TASK OBJECTIVE
Lines holding the string "field" are the ones to copy; find them all in the data.

(Stored data entries)
▬▬▬▬▬▬

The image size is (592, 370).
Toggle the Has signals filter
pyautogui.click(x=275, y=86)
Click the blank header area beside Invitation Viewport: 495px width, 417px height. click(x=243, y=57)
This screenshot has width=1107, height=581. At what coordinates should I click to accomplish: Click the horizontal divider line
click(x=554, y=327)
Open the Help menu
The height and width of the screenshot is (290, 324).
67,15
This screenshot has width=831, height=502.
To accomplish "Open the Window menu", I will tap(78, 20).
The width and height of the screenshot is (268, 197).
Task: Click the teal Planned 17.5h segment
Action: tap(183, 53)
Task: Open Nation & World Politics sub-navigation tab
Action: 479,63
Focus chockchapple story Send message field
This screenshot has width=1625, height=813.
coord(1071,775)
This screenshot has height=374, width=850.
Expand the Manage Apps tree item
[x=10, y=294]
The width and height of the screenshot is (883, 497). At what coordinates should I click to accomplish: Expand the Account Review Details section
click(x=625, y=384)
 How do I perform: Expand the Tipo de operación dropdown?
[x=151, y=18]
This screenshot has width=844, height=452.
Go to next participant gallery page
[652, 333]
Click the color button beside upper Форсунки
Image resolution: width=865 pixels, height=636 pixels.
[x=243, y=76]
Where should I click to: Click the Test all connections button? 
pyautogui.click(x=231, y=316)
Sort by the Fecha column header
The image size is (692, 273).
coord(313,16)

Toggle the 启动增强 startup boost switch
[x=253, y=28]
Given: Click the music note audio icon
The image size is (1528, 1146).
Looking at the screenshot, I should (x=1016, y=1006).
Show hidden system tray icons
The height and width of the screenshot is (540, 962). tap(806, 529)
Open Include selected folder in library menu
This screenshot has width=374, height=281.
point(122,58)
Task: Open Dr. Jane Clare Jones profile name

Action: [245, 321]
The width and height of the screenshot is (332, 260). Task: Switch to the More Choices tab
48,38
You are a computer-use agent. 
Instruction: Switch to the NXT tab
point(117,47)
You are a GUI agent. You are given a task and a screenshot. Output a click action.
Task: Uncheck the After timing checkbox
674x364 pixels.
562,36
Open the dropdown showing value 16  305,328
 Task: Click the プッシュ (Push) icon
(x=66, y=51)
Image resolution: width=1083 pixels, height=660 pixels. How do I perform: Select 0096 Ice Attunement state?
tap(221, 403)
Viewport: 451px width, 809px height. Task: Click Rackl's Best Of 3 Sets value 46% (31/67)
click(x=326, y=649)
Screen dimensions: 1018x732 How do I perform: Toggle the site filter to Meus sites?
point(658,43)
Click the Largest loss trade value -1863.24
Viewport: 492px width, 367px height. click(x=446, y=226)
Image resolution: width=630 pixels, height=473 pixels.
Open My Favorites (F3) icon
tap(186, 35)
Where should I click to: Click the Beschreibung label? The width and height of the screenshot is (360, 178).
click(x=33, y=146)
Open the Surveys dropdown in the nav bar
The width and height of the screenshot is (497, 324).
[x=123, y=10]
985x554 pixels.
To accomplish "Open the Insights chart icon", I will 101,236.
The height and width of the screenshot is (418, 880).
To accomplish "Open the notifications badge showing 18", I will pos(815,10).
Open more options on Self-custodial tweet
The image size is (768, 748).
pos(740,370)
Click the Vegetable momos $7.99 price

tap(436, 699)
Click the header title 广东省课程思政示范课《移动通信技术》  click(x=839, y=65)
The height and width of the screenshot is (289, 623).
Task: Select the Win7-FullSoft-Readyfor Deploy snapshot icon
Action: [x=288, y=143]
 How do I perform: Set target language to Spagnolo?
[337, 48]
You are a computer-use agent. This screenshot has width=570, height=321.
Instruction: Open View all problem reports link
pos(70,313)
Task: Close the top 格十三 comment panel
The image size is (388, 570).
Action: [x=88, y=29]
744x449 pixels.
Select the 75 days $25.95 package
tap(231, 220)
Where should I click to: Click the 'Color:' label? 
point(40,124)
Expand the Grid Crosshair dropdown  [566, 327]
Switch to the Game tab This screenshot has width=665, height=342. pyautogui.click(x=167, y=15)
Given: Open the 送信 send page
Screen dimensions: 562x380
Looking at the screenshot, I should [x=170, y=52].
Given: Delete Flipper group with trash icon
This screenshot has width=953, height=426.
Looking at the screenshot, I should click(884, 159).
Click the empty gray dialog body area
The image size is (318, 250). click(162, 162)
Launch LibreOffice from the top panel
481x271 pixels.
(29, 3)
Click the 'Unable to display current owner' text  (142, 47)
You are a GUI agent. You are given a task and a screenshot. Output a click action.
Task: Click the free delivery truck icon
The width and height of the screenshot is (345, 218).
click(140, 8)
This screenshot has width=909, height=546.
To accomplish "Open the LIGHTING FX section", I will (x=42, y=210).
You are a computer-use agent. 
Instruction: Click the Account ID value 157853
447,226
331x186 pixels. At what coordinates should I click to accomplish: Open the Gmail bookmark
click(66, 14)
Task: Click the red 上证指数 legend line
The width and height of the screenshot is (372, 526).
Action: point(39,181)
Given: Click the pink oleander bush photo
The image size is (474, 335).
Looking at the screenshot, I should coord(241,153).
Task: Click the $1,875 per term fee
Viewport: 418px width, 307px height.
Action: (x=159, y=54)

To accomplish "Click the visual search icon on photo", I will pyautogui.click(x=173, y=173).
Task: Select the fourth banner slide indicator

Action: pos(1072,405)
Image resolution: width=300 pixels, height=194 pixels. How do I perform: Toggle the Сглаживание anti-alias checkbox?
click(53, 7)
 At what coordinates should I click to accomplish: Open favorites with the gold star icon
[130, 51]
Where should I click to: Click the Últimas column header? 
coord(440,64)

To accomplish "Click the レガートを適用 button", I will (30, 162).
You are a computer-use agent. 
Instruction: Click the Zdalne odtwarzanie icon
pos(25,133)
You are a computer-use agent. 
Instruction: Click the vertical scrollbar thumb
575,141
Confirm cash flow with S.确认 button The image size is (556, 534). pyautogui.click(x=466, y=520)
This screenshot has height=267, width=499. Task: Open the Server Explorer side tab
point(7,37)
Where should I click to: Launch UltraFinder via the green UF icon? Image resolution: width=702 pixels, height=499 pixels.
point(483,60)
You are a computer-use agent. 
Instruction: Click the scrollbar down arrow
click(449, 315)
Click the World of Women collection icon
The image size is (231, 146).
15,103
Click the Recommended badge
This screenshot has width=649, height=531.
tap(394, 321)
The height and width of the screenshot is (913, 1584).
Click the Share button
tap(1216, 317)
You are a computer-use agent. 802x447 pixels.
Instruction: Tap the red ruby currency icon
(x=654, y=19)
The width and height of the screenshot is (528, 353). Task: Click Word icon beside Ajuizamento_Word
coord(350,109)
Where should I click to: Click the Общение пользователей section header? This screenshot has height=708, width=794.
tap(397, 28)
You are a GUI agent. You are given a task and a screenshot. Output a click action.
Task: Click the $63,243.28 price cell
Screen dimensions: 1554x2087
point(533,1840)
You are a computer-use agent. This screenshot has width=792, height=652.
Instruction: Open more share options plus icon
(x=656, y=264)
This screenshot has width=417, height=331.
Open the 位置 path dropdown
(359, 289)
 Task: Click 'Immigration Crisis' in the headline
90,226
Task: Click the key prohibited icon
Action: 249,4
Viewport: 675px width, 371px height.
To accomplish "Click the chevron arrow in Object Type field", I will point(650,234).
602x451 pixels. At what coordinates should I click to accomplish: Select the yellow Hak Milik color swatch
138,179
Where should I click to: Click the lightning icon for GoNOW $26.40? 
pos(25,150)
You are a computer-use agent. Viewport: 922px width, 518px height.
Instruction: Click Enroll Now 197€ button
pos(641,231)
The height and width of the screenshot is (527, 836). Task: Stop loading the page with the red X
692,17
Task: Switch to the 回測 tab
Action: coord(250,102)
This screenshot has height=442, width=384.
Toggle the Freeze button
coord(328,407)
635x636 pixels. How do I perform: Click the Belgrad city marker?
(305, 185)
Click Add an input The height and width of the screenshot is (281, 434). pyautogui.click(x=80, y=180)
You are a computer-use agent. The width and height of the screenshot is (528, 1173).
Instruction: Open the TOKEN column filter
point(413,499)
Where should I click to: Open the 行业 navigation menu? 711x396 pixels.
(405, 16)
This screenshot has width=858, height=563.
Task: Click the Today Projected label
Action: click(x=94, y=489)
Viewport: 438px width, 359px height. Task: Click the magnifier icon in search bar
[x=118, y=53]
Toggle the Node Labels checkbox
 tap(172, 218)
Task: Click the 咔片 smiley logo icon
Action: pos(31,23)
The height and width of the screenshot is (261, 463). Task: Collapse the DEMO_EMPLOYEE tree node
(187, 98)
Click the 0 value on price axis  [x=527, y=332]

▬▬▬▬▬▬

WRITTEN SOLUTION
Focus chockchapple story Send message field
To accomplish "Click the chevron arrow in Object Type field", I will point(650,234).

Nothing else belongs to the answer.